#### Extracted records
******************************
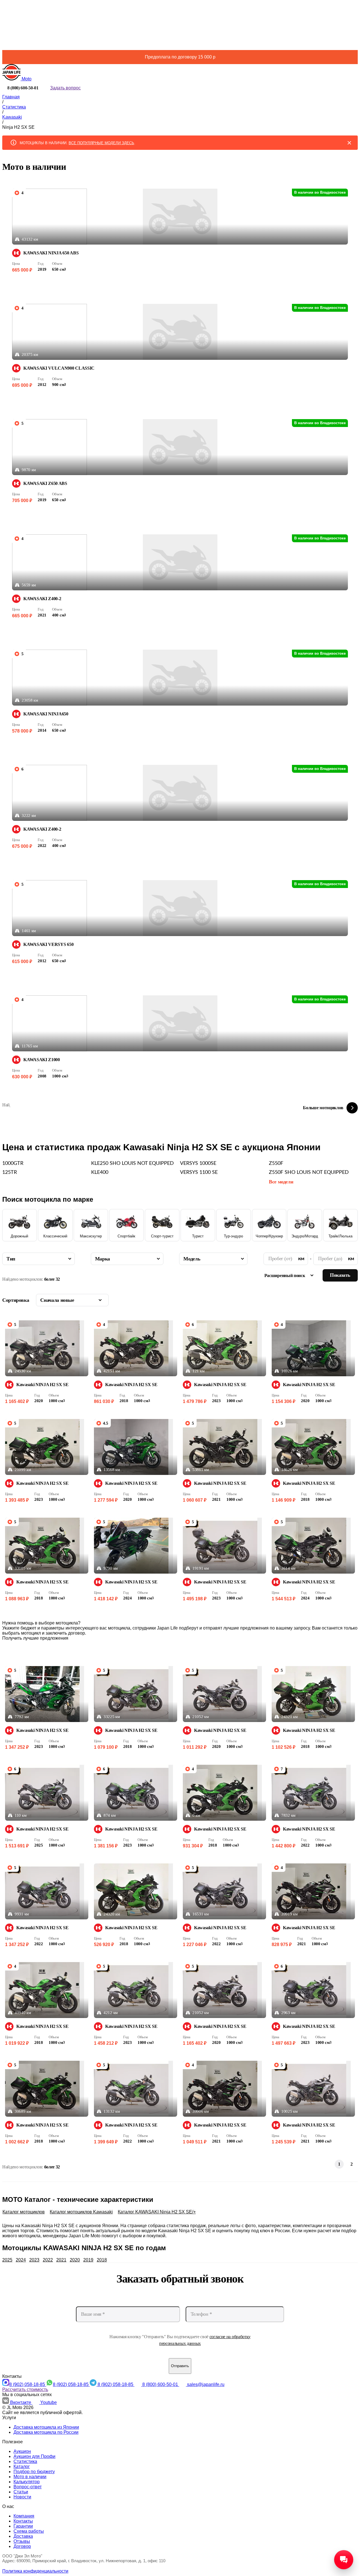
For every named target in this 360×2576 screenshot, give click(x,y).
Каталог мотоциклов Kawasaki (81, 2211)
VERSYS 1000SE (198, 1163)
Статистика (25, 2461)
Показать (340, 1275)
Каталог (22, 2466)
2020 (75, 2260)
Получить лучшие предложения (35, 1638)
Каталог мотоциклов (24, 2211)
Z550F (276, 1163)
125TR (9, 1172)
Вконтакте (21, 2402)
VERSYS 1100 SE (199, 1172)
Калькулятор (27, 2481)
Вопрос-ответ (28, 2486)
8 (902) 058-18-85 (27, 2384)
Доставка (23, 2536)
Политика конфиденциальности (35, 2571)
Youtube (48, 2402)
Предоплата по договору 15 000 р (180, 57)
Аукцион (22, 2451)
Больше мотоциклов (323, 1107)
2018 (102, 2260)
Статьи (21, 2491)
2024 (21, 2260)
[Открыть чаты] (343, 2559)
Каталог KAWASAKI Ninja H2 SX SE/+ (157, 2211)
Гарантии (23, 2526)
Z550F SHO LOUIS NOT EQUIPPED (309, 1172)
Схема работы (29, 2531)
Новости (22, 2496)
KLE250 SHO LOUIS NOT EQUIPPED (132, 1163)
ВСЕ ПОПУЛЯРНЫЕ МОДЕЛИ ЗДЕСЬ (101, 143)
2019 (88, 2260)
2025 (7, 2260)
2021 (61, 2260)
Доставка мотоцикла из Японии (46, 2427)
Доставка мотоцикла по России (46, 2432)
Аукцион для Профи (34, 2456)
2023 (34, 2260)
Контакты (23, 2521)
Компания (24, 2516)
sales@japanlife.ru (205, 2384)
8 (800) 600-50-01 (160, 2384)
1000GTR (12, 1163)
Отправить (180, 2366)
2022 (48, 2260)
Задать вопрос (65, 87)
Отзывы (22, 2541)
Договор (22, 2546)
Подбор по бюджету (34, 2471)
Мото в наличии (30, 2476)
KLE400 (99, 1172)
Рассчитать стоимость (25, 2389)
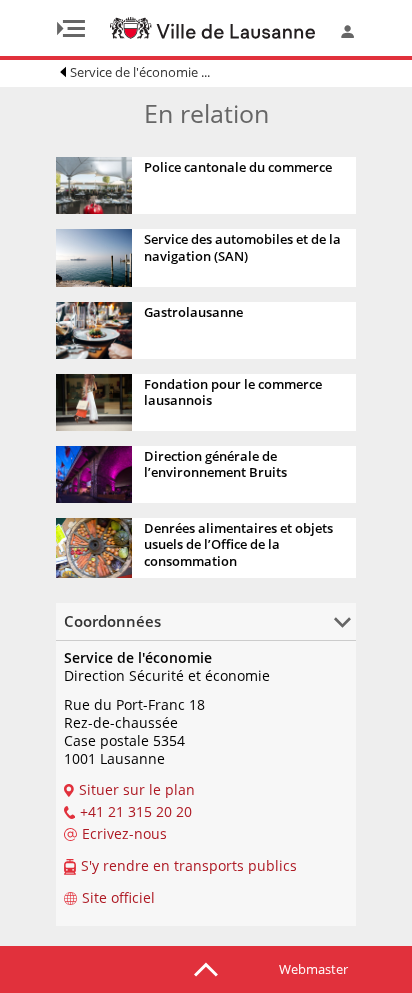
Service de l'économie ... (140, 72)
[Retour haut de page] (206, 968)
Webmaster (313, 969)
******************************
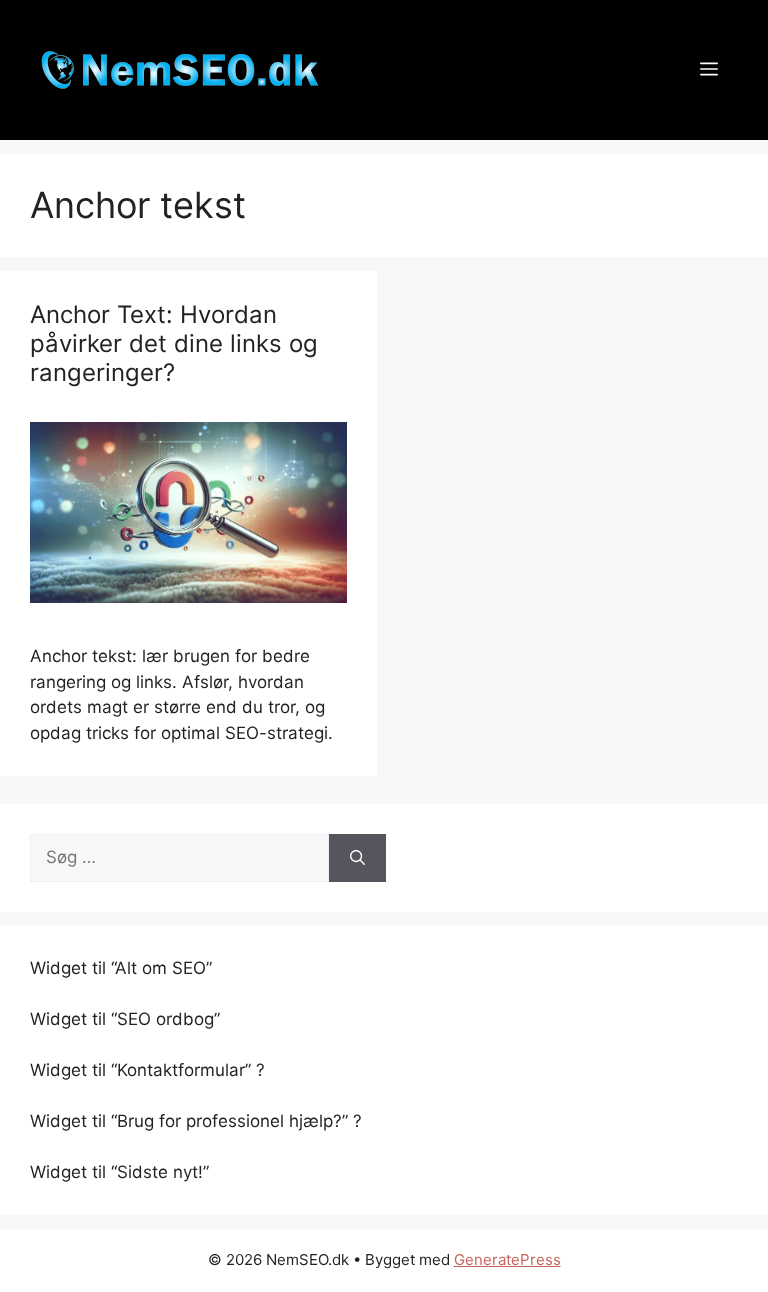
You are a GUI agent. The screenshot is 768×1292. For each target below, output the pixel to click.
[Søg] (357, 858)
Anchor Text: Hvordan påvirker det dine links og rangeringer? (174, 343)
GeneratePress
******************************
#### Your task
Output exactly the lines above, from the line with "8 (800) 600-50-01 (160, 2384)" to the line with "Webmaster (313, 969)", both included; skip the pictures.

#### Response for this exercise
8 (800) 600-50-01 (160, 2384)
1000GTR (12, 1163)
Отправить (180, 2366)
2022 (48, 2260)
Задать вопрос (65, 87)
Отзывы (22, 2541)
Договор (22, 2546)
Подбор по бюджету (34, 2471)
Мото в наличии (30, 2476)
KLE400 (99, 1172)
Рассчитать стоимость (25, 2389)
Service de l'économie ... (140, 72)
[Retour haut de page] (206, 968)
Webmaster (313, 969)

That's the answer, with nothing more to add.